Cpl. Patrick Handy was suspended with pay later that day, Sheriff Timothy K. Cameron (R) said this week, "based on the totality of the allegations of … misapplication of law and, or performance of duty."

Shaw was arrested shortly after midnight on June 12 in Lexington Park's Colony Square neighborhood, and she was jailed on the charge filed by Handy, who seized her cell phone and alleged that its camcorder content included an audio recording of his conversation with other people.

Handy wrote in charging papers that Shaw admitted recording the incident to try "to show the police are harassing people."

St. Mary's State's Attorney Richard D. Fritz (R) said last week that the corporal had probable cause to make the arrest, but that the statute was intended to outlaw the non-consensual recording of one-on-one conversations conducted in private, as opposed to on a public street.

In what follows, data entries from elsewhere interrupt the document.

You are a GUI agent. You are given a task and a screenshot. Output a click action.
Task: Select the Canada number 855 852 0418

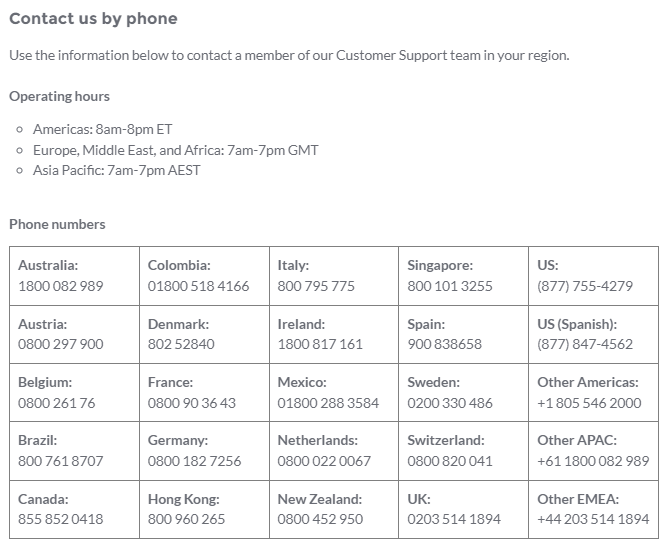[60, 519]
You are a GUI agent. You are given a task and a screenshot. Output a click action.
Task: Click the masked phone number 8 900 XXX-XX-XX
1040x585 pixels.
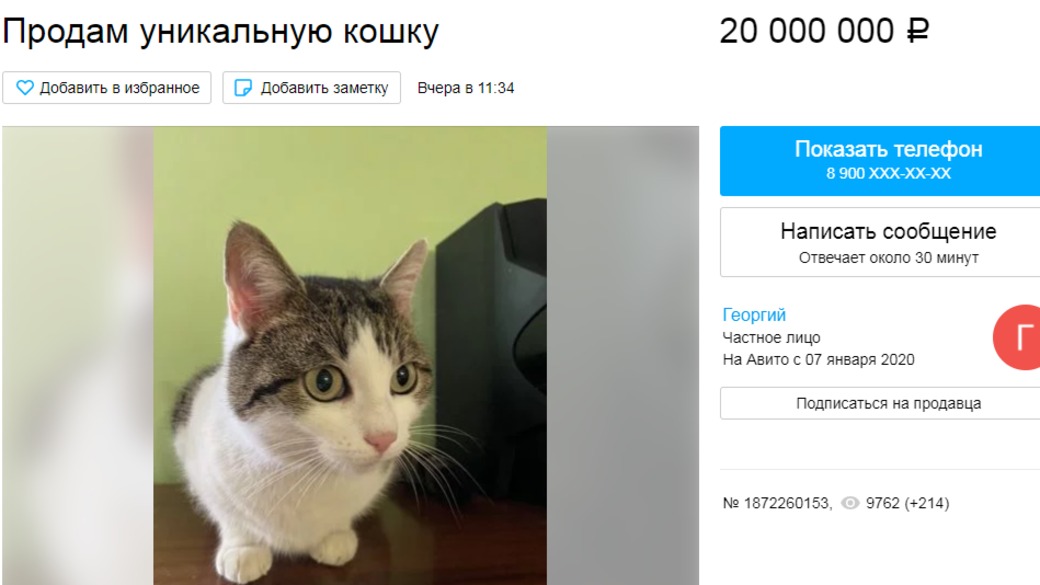[888, 174]
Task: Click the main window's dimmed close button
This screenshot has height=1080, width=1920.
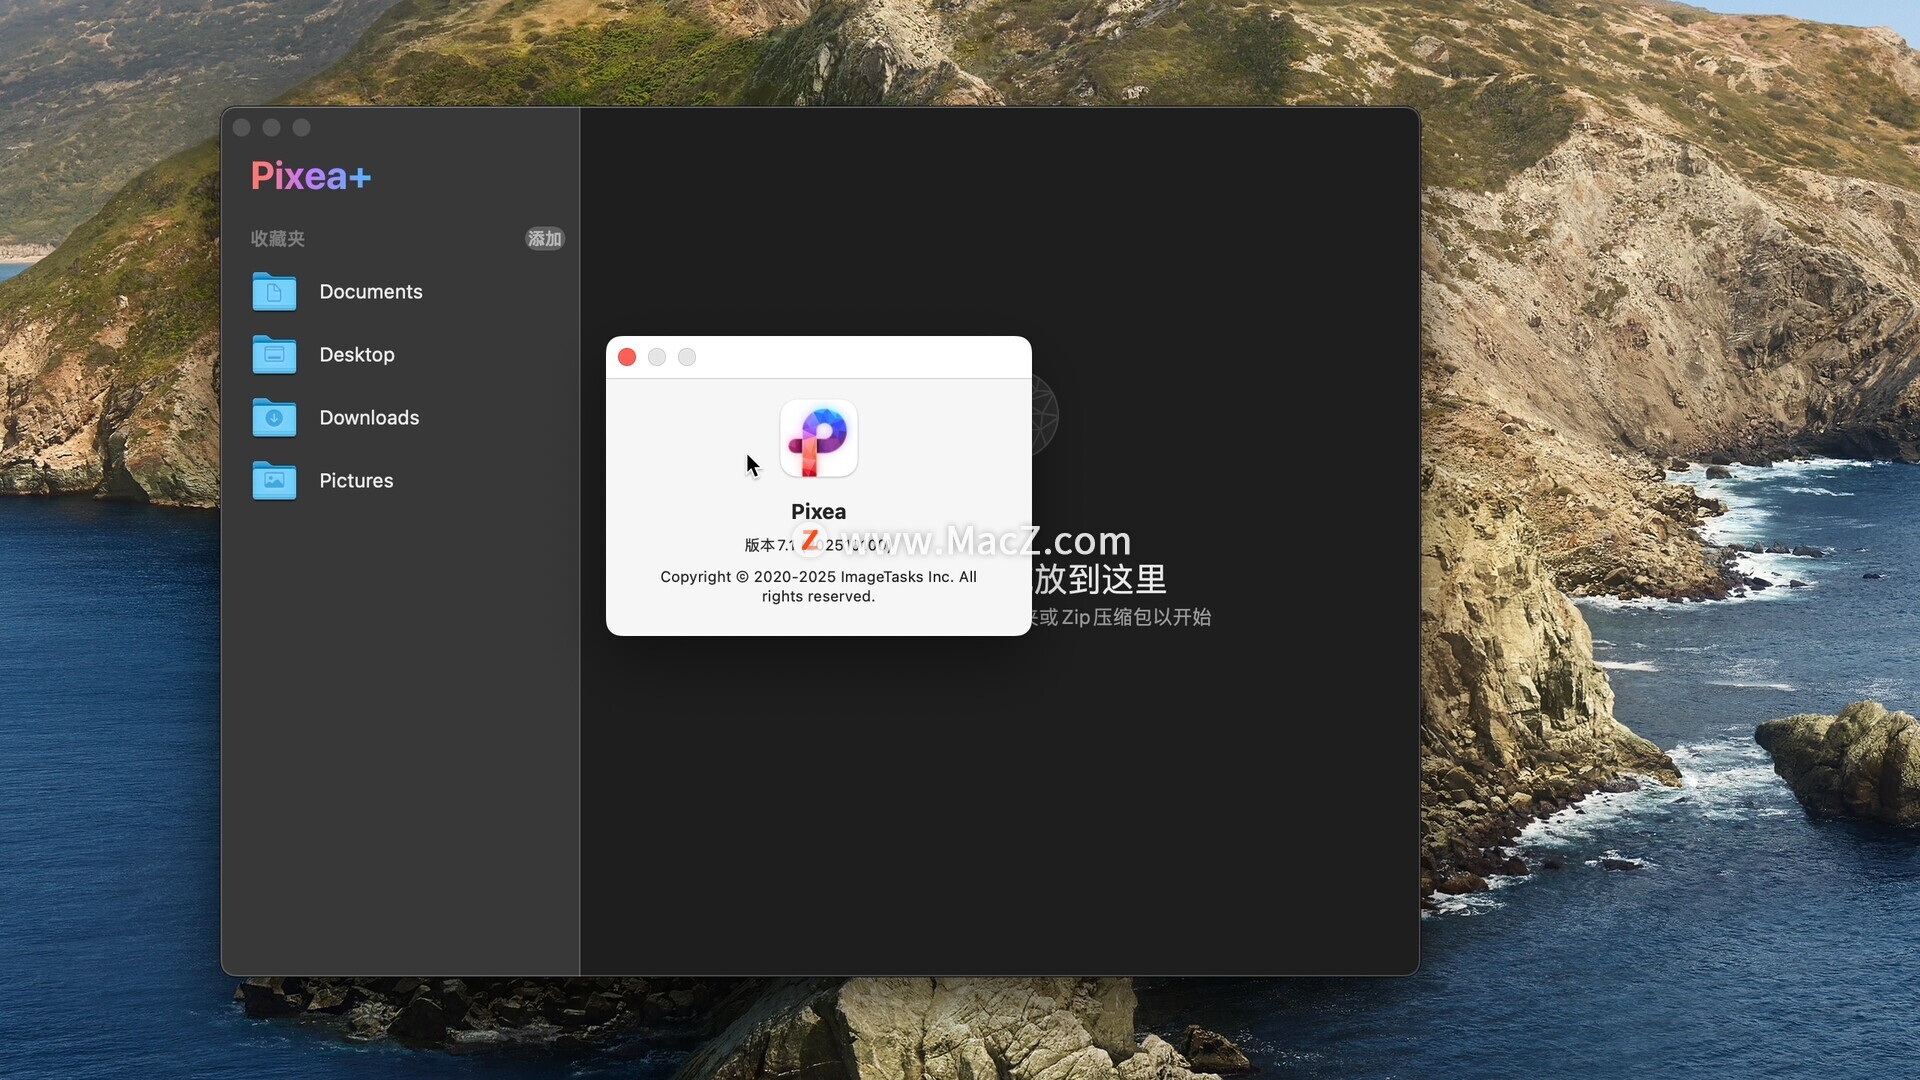Action: (x=241, y=128)
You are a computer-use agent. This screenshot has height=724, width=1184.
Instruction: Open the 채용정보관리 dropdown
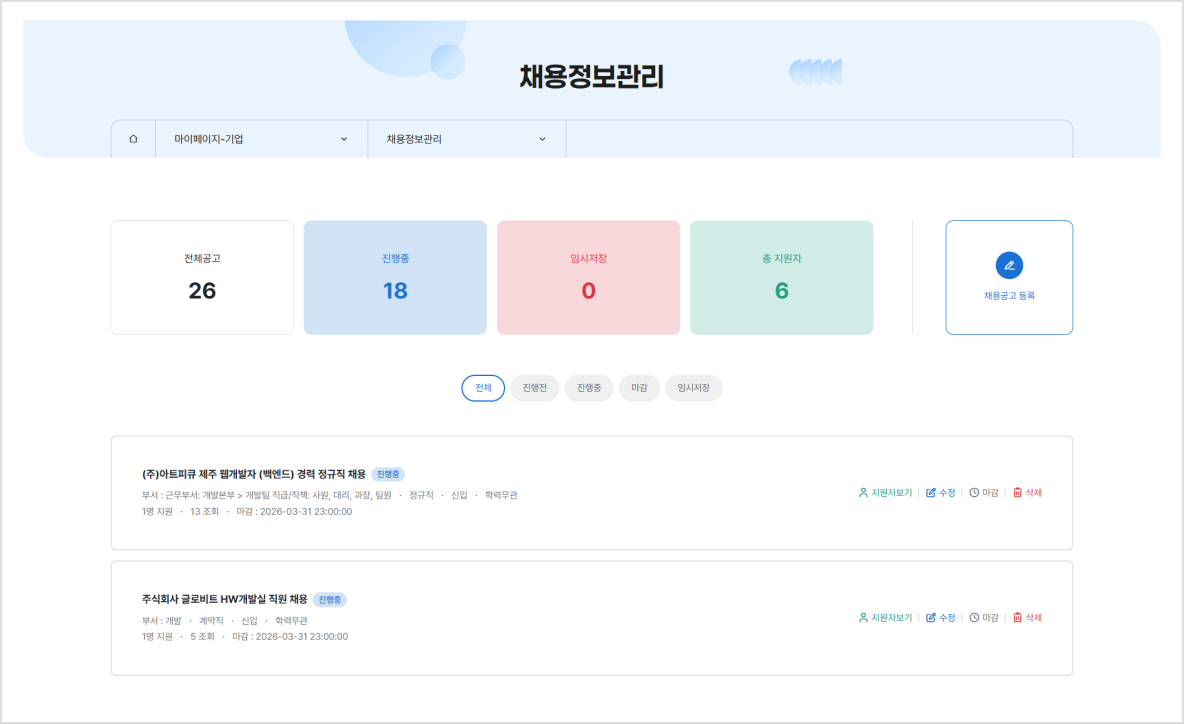pos(466,139)
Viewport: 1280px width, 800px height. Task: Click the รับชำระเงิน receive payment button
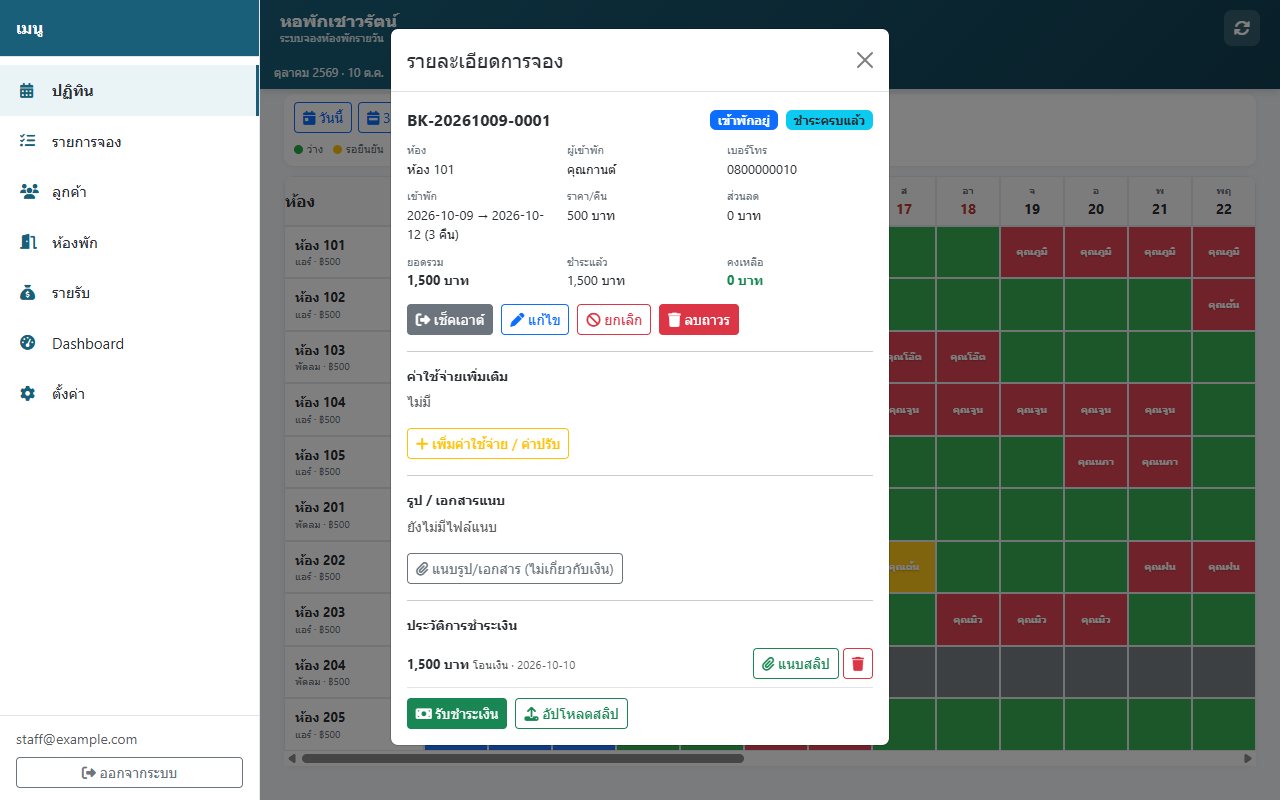[457, 713]
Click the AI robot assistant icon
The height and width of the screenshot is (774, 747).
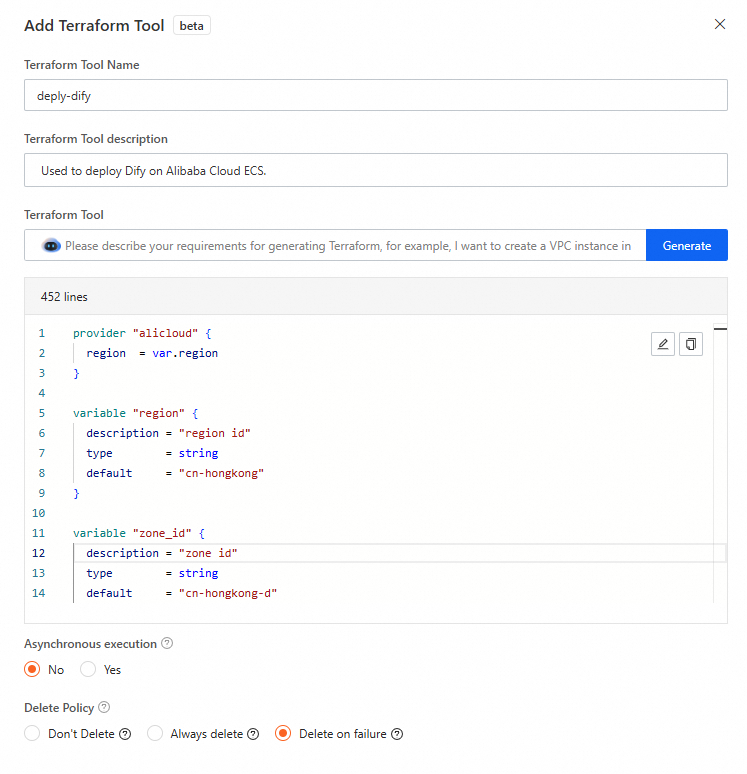tap(52, 245)
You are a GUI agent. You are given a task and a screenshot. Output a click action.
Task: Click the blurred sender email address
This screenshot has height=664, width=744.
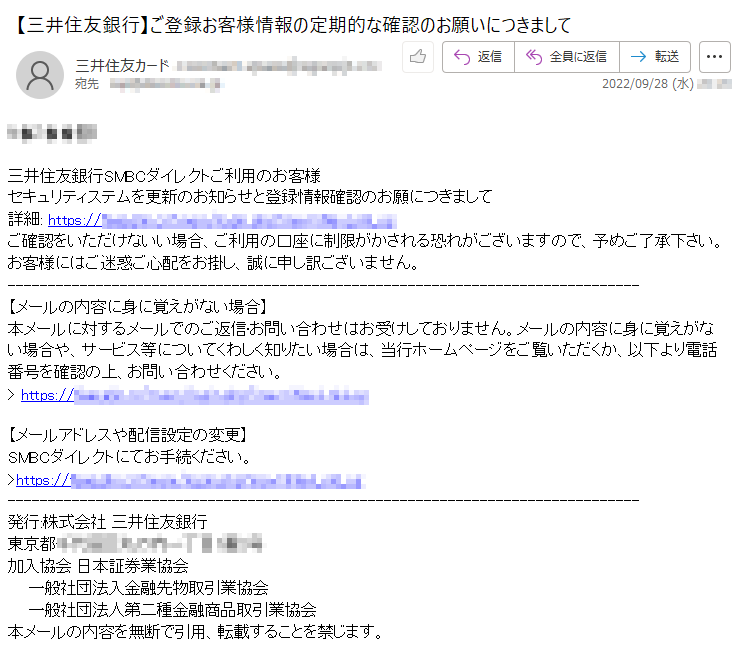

Despite Fritz's announcement that he would drop the case, Shaw was still obligated to go to district court last Friday afternoon for a preliminary inquiry, where defendants are advised of potential penalties if they are convicted and they are urged to get a lawyer.

"Is this the case the state's attorney said he's going to dismiss?" retired St. Mary's District Judge John F. Slade III asked when Shaw initially appeared before him. "I'm not going to make her come back again [on a trial date] if he's going to dismiss the case."

The judge asked that a prosecutor be called to come to the courtroom, and St. Mary's Assistant State's Attorney Michael Kane appeared a few minutes later before dismissing the case.

Cameron said Tuesday that the decision to suspend Handy was made "with a desire to protect the persons involved in the investigation, including Cpl. Handy. He shouldn't be put in a situation where he's responding back to Colony Square or making a traffic stop that would expose him to the notion that it was an ongoing course of conduct to harass Ms. Shaw or anybody else." Shaw said last week that Handy was among the officers responding to a traffic stop at Colony Square on June 18 that left her with a ticket for having a bad tag light on her car.

Shaw paid $199 for a new phone after her arrest, and she said this week that she still has not yet received back the cell phone that was seized from her.

"It has a memory card, with all the pictures of my daughter, phone numbers and dates [with] appointments," she said in an earlier interview last week. "You live by your cell phone."

Cameron said Tuesday, "She's cooperating in allowing us to keep the phone at the time being. It will be returned to her at the conclusion of the investigation, or when we no longer need it."